But  then we decided to return to the porch and he took my finger and led  me to the corner where a  foot high clay bear has lived all its  life and no one took  notice. We petted the bear on the nose. We repeated "bear". We petted the dark green stone frog that lives next to bear in the corner and said, "frog". We petted the cement baby rabbit that completes the corner trinity and finished with "bunny".

 After a drink of water and a fling onto his mother's lap, he pulled me by finger back to the corner and we repeated the names of the corner trinity.  Then he reached out a tiny finger to pet the bear's nose but was rather too afraid. I  petted each head and repeated their names. He stood and bent from the waist until his face was against the stone floor and he opened his mouth and left a wet imprint in his form of a kiss, a pilgrim in adoration. 

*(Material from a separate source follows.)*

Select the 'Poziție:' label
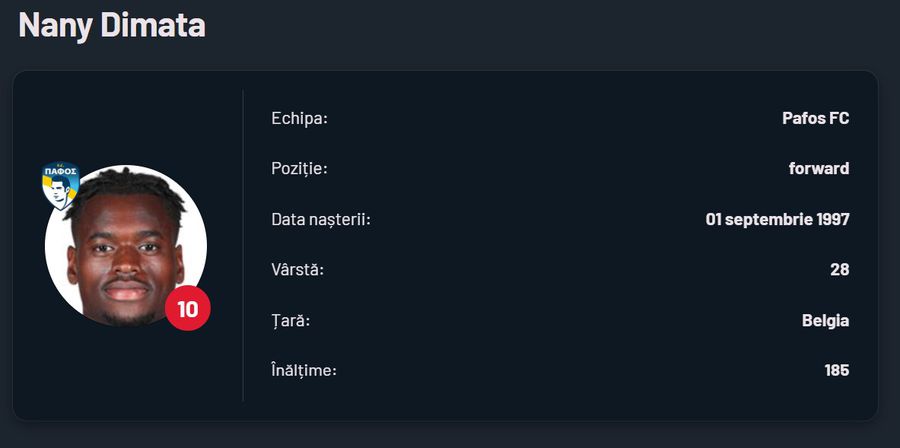The image size is (900, 448). click(299, 169)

A warmth flooded me.  I had a sensation of simultaneously plunging back in time and seeing the future like a bird on a wing. 

I am a grandmother. I am a a granddaughter.  I remember my grandmothers. I have a grandson. I was the mother.  I am the grandmother. 

I am the grandmother who had a bear, a frog, and a bunny  in the corner of the porch and we used to pet their heads and feed them bits of graham crackers.

I am the grandmother. 

I am the memory.

I am the future. 

I will become the past. 

I am the grandmother who had a bear, a frog, and a bunny in the corner of the porch and we petted their heads and fed them bits of graham crackers. 

I am the memory I seek.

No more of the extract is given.